By comparison, the average return for the stock market over this period, as measured by the S&P 500, was 8.6 percent and the associated standard deviation was 18.6 percent. The ratio of average return to standard deviation provides one measuring stick of an investment’s return-risk attractiveness, and on this measure the ratio for biodiesel investment, 0.35, is lower than the stock market as a whole, 0.46.
The relative riskiness of biodiesel investment is not surprising given that over 80 percent of the positive profits earned by biodiesel plants occurred in only three years (2011, 2013, and 2016).
Biodiesel production profitability moved back into the black in 2016 for the first time since 2013. Profit after all variable and fixed costs for a representative plant in 2016 is estimated to average $0.19 per gallon. The return to profitability followed the script of previous years, like 2011 and 2013, when the biodiesel tax credit expired at the end of the calendar year.
Such spikes make sense because diesel blenders face a binding RFS biodiesel mandate and they can effectively purchase biodiesel at a discount in the current year, due to the tax credit, in order to meet mandates in later years.
What is interesting about the 2016 version of this cycle is that it was much smaller than in 2011 and 2013. A surge in biodiesel imports into the U.S. is the most likely explanation for the diminished 2016 spike.

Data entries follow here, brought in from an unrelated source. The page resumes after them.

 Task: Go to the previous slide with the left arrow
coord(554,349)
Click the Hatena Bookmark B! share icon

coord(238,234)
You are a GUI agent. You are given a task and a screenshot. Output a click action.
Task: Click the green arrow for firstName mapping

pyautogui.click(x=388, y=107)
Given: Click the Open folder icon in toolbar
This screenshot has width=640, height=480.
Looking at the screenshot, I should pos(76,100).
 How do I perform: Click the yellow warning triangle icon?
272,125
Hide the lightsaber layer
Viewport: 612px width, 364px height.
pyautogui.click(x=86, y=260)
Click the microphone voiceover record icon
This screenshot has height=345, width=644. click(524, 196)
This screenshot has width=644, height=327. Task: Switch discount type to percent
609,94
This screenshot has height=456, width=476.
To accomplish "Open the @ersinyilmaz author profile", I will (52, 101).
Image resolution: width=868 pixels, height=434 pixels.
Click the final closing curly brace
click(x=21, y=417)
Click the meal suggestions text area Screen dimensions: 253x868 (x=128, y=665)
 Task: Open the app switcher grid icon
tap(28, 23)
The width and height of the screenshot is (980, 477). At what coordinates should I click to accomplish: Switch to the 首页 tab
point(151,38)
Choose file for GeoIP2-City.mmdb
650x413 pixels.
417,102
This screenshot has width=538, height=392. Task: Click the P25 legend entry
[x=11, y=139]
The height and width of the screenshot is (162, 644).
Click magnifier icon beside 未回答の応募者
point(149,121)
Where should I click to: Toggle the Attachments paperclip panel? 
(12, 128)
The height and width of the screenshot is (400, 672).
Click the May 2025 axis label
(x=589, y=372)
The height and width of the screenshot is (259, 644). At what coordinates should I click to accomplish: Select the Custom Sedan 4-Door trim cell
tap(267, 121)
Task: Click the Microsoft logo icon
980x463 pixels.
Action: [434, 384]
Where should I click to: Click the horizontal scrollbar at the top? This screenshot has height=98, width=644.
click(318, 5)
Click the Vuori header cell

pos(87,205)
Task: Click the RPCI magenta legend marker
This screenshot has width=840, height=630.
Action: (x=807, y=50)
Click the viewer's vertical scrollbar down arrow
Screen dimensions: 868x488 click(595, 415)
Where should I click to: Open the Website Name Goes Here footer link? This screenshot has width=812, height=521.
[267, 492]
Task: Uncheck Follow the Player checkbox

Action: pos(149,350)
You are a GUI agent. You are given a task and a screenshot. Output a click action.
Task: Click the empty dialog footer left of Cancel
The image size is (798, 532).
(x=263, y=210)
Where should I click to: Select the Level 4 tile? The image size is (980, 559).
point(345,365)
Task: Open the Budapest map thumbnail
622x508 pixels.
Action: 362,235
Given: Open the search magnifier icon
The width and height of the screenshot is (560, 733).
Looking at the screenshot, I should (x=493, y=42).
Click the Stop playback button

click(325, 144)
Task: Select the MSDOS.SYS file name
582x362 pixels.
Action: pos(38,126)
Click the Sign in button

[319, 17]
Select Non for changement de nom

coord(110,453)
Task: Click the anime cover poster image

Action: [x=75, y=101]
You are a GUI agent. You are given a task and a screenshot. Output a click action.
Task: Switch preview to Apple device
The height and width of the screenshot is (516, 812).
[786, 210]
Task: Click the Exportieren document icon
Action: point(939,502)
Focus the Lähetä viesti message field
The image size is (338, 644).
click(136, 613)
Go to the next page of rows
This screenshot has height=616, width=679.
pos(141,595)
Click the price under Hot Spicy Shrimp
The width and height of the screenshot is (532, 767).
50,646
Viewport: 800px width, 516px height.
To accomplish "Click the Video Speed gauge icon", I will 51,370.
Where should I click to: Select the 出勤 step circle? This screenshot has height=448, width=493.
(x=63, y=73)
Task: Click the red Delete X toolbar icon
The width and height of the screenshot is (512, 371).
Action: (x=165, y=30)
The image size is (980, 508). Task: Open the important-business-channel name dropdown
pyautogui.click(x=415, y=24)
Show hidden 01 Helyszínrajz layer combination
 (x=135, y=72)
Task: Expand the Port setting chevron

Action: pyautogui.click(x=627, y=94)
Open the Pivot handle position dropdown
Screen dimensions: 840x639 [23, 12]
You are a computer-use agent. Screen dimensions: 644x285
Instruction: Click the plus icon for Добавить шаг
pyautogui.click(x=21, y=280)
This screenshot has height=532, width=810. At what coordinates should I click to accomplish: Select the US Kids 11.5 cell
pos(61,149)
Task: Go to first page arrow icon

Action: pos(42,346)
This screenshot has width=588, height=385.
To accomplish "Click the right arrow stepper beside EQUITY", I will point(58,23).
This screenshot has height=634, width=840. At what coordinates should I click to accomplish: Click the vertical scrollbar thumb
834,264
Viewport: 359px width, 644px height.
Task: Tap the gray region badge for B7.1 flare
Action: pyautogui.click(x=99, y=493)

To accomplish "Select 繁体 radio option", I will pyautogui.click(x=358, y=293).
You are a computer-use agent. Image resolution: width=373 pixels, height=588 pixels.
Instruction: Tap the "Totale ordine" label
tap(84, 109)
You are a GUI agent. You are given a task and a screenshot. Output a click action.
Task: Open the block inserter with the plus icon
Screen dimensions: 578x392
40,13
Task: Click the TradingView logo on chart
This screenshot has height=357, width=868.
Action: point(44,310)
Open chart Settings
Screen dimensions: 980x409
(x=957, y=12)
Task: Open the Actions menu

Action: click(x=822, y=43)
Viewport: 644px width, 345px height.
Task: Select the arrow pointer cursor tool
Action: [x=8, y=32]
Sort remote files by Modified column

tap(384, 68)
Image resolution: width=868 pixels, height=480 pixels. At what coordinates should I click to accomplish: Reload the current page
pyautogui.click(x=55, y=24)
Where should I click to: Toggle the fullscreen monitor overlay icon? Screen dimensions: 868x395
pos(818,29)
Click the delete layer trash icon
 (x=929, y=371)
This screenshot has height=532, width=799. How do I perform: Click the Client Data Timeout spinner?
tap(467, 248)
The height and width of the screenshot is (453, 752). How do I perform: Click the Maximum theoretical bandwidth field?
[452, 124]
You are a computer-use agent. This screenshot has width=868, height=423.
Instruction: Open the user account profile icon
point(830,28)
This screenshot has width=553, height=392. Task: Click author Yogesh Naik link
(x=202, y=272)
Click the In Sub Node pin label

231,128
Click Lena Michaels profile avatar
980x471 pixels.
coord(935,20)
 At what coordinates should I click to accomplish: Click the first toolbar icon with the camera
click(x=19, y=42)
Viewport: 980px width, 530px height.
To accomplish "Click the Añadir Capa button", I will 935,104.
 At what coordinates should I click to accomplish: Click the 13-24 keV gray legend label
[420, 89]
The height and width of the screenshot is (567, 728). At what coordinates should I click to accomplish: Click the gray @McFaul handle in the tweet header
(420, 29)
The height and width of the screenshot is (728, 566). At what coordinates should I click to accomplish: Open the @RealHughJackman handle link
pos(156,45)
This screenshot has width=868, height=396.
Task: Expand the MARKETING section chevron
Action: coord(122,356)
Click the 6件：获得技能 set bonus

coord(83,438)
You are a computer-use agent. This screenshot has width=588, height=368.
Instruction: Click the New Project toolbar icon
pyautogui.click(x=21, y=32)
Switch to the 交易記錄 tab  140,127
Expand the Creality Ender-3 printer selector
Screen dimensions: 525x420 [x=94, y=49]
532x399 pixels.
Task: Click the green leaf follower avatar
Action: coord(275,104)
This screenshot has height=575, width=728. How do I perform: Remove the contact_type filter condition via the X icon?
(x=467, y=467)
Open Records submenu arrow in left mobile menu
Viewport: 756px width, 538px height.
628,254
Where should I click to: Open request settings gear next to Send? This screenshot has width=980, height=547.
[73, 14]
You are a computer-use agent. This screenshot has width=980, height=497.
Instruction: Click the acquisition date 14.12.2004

In particular, imports skyrocketed in the second half of the year, precisely the period when biodiesel prices and profits reached their maximum in previous years (2011 and 2013) when the tax credit expired.
Looking forward to 2017, further developments on the policy front will likely be required to keep the biodiesel industry in the black. The most positive scenario entails conversion of the biodiesel tax credit from a blender to a producer credit, which would effectively limit biodiesel imports to the U.S.
This change, along with an expanding advanced RFS mandate, would likely eliminate the current slack production capacity of the U.S. biodiesel industry, which would likely provide a major boost to profitability.